O caro leitor terá decerto reparado que sou um daqueles tolos que ainda perde tempo em ouvir economistas. Ontem, no programa Prós e Contras, Medina Carreira desfilou mais uma vez, em saltos mortais e piruetas, a sua teoria do apocalipse liberal-ó-capitalista-temos-que-trabalhar-mais-isto-é-a-verdade. Vários meses depois de uma entrevista a Mário Crespo, sacou da sua memória vitalíssima, a mesma história da rapariga-caixa-de-supermercado, «de umbigo de fora» (Medina Carreira dixit) contando as cervejas da grade, uma a uma, por desconhecer as regras da multiplicação. Com efeito, as perturbações de um umbigo adolescente podem embaciar um pouco o entendimento, facto a descontar na contabilidade do disparate, onde, por sinal, Medina Carreira é um dos mais avultados devedores. E porquê? Como temos o dever da verdade, há que recordar o principal problema de Portugal: aqui no Elogio da Derrota, temos sido verdadeiros em diversos momentos. Temos mesmo servido a verdade em bandeja de prata. O problema é que a verdade vem cortada às fatias e na hora de juntar batatas e distribuir, uns ficam com o lombo da verdade, outros com as costeletas da verdades, outros com a banha da verdade e outros, ainda, com o osso da verdade. No entanto, os «marretas» continuam a desfilar ininterruptamente, servindo verdade assada, verdade cozida, verdade salteada com molho aux champignon, verdade gratinada. A título de exemplo, Medina Carreira e Ricardo Costa fazem um belo gaspacho de verdade com fatias de bacon em vinho de Palmela.
O problema de Portugal é justamente a escassez de figuras como Medina Carreira ou o inefável Presidente da República. Contudo, podiamos juntar o engenheiro Azevedo, o inefável Carrapatoso, ou outros gestores de nomeada e mormente. Mas como pode ser - perguntará o escandalizado leitor - não existir cada um destes bonecos em cada quarto de brincar aos portugueses e aos seus compromissos?
Uma pequena história. John Maynard Keynes, nascido em 1883, ano da morte de Marx, talvez o mais brilhante economista do século XX, não só teórico e académico, mas político e gestor de primeira água, assumiu por diversas vezes posições de destaque na economia britânica (presidente do Conselho de Companhias de Seguros, conferencista em Cambridge e ainda, ó blasfémia das blasfémias, Funcionário Público na Secretaria da Índia). Entre vários textos decisivos da análise económica, Keynes começou por amar os clássicos, história e inglês, tornando-se um perito em poesia latina medieval.
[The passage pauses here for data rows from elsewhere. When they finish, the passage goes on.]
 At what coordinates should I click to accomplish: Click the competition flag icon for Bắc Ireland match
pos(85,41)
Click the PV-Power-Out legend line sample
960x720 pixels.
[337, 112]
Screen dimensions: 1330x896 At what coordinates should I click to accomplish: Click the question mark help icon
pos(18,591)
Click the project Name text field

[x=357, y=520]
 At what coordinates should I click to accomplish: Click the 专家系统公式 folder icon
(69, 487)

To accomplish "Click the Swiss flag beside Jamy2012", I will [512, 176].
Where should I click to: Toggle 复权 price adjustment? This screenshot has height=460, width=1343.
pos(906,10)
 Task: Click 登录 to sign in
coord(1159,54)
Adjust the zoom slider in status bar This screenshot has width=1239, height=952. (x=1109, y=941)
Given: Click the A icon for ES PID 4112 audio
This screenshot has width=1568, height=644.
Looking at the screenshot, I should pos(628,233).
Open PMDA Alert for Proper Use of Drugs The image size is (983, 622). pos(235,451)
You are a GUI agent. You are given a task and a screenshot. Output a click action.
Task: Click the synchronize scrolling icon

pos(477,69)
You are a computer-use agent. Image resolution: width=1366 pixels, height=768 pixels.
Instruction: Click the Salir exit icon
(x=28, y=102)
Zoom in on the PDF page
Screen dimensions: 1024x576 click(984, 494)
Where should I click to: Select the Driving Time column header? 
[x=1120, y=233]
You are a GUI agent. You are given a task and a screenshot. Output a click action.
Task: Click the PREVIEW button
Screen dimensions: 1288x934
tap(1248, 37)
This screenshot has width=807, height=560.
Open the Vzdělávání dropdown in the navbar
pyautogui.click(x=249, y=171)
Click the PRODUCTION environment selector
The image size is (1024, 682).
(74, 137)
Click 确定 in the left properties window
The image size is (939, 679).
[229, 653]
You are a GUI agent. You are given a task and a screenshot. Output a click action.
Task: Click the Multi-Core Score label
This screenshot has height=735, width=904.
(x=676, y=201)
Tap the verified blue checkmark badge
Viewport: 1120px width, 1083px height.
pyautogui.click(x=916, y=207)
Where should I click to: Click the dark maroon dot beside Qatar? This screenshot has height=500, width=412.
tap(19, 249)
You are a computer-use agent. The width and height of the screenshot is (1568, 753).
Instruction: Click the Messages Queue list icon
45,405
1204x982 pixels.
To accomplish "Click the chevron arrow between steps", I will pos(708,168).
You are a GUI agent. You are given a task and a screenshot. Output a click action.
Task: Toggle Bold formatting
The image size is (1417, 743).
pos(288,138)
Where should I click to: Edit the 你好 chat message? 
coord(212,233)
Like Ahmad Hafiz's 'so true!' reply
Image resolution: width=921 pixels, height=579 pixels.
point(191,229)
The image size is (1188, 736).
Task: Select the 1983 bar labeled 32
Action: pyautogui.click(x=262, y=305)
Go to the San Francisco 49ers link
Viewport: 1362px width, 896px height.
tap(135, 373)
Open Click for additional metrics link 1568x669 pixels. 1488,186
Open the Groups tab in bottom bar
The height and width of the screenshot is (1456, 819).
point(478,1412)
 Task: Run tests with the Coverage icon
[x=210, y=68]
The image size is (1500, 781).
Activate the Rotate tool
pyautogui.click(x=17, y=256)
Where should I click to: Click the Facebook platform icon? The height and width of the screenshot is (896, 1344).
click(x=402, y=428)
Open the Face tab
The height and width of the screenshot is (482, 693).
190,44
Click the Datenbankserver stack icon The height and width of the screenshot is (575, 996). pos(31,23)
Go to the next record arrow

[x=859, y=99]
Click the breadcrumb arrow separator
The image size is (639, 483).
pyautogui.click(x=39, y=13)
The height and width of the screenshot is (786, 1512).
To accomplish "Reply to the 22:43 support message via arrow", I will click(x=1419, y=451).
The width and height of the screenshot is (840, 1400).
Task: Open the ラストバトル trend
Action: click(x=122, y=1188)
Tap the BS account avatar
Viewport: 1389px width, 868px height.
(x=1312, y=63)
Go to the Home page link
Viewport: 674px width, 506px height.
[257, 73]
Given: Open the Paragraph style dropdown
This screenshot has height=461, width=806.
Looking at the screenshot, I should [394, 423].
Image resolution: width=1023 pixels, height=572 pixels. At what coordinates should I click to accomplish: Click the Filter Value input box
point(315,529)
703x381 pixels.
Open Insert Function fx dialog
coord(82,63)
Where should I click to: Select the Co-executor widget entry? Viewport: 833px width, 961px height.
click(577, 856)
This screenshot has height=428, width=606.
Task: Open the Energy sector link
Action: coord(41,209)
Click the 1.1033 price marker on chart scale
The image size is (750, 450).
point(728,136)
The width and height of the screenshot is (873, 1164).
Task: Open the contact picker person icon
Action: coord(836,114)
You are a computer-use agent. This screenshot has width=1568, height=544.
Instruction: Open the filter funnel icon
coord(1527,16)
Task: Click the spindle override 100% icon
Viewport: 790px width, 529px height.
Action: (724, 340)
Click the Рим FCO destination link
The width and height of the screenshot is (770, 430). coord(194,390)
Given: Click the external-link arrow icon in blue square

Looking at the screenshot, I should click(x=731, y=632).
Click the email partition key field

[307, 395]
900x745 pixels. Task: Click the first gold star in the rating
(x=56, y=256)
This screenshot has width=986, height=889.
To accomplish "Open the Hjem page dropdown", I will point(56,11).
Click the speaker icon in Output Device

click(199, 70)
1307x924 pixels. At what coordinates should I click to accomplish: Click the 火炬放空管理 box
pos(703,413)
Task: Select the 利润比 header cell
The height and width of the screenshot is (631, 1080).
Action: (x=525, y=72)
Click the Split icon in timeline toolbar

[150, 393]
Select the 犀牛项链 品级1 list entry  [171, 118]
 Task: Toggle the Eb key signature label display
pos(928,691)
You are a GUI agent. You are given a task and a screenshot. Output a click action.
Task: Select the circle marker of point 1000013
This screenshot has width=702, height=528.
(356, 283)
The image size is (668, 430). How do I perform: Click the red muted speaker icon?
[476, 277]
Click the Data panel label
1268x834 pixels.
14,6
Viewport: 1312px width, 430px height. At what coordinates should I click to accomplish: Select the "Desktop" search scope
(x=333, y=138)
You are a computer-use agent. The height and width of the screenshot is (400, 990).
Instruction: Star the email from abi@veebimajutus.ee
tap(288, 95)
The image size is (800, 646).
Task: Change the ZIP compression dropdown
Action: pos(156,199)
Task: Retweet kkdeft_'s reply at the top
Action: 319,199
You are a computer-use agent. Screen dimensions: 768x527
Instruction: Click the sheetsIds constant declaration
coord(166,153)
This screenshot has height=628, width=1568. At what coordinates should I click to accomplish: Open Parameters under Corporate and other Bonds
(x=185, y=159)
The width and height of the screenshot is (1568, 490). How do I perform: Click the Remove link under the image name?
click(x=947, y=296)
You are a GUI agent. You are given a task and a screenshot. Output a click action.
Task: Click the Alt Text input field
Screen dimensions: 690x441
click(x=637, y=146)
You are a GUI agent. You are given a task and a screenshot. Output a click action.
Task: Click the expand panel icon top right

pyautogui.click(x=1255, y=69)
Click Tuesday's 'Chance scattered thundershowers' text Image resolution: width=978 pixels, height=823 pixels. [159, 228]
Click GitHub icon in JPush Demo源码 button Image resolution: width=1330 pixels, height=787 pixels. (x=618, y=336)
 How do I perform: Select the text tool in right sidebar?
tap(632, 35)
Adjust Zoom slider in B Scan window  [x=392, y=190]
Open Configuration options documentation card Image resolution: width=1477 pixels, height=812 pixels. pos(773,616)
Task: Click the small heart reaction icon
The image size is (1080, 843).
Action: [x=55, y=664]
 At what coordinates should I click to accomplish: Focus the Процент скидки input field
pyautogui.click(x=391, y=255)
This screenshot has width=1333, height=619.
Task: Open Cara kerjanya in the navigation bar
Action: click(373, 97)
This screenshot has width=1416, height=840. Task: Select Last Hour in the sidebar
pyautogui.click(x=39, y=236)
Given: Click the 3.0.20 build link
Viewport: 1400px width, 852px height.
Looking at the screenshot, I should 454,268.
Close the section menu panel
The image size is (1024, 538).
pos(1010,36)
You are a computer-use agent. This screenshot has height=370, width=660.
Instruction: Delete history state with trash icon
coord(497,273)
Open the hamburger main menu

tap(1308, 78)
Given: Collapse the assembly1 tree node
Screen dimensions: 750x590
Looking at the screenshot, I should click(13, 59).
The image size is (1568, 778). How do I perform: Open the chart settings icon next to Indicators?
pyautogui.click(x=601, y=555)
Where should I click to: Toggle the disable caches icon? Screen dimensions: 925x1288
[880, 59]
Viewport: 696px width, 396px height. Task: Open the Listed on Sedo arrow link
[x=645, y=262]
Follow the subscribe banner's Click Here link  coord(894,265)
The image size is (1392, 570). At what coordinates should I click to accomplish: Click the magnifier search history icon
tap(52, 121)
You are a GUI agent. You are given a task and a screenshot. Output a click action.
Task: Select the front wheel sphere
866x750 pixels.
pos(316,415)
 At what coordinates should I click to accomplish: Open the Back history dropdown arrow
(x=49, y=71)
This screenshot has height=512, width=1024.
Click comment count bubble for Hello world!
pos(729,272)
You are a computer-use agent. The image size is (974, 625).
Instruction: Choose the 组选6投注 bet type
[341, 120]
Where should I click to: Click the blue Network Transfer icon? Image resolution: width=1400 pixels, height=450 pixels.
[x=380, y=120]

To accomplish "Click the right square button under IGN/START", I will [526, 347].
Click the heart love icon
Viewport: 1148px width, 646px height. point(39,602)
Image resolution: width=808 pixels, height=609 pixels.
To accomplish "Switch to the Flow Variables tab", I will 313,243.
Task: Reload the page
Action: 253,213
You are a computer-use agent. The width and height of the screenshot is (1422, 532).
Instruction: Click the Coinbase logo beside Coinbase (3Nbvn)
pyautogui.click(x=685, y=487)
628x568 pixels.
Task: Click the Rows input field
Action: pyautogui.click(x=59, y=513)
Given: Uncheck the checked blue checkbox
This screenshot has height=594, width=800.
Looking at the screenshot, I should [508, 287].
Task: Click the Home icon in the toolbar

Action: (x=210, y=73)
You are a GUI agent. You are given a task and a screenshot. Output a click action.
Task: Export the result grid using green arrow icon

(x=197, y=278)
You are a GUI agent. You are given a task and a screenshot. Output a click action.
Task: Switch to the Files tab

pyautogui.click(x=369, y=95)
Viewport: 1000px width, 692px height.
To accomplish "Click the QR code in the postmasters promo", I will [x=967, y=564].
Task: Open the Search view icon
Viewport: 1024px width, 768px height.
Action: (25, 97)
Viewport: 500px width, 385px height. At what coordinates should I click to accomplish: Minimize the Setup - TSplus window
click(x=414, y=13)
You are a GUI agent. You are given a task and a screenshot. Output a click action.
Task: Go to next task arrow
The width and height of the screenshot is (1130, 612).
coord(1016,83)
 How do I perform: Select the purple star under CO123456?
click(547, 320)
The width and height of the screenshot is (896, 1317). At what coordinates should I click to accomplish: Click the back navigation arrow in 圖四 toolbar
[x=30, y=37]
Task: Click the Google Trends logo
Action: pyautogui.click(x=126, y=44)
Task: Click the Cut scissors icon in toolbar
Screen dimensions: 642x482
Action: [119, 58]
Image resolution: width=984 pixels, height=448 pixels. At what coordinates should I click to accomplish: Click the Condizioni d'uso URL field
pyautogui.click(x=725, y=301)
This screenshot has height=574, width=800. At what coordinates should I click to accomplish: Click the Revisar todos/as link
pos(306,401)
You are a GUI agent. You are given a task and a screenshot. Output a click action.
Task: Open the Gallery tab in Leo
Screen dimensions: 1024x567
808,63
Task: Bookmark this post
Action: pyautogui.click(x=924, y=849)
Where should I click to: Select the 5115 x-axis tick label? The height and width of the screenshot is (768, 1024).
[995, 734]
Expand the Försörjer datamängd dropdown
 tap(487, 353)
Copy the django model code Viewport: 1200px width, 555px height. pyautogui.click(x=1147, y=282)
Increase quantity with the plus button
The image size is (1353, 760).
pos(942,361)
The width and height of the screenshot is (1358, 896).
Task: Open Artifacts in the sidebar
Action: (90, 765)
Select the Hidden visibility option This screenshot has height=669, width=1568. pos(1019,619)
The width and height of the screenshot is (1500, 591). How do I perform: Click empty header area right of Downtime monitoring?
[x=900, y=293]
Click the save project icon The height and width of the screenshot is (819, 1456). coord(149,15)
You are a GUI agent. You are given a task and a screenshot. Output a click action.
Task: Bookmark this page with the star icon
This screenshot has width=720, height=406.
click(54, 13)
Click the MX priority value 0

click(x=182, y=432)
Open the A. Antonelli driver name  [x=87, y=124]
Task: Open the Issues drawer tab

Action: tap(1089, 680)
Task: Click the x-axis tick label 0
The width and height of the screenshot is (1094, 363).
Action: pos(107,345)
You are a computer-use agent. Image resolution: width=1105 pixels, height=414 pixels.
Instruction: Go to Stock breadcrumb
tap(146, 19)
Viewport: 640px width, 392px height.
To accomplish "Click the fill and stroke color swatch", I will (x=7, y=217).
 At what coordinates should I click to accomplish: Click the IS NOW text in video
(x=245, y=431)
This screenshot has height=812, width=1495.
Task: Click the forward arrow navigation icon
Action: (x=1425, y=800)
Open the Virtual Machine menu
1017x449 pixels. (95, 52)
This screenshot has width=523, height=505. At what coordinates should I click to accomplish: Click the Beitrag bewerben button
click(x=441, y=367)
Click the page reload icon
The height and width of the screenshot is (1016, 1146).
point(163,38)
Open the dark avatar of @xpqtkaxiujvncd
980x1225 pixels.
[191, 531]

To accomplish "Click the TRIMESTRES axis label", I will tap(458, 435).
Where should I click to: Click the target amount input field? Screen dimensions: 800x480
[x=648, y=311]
Caro leitor... poesia latina medieval! Eu sei que o mundo não é mesmo, a globalização, valor acrescentado, a apoteótica santidade do mercado, os produtos diferenciados, e tal...Em todo o caso, foi durante a campanha para a presidência da República que um apoiante de Aníbal Cavaco Silva proferiu a mais boçal afirmação da história política portuguesa: «Não se paga salários aos funcionários públicos e aos políticos, nem pensões aos reformados com a hipotética cultura dos que dizem conhecer os Autos de Gil Vicente, as redondilhas de Camões ou os sonetos de Antero». A plateia explodiu num aplauso apoteótico, o candidato Aníbal ergueu a custo o lábio superior para esboçar um sorriso, as luzes tremelicaram arrepiadas com a vibração da sentença profética, a nação acordou para trilhar os caminhos verdadeiros do senhor. O autor do discurso chamava-se Medina Carreira e na minha empresa não o empregaria nem como caixa de super-mercado, mesmo que viesse com o umbigo de fora, uma vez que as suas qualificações são tão elevadas para a função que estragariam o tecto da minha grande superfície. Mas eu sei - é claro - a minha hipotética empresa de retalho desabaria em falência na primeira semana de vida. Resta-nos por isso recorrer à sapiência de Medina Carreira e Aníbal Cavaco Silva, homens que nada relaciona com a destruição do governo democrático em Portugal nos últimos vinte anos.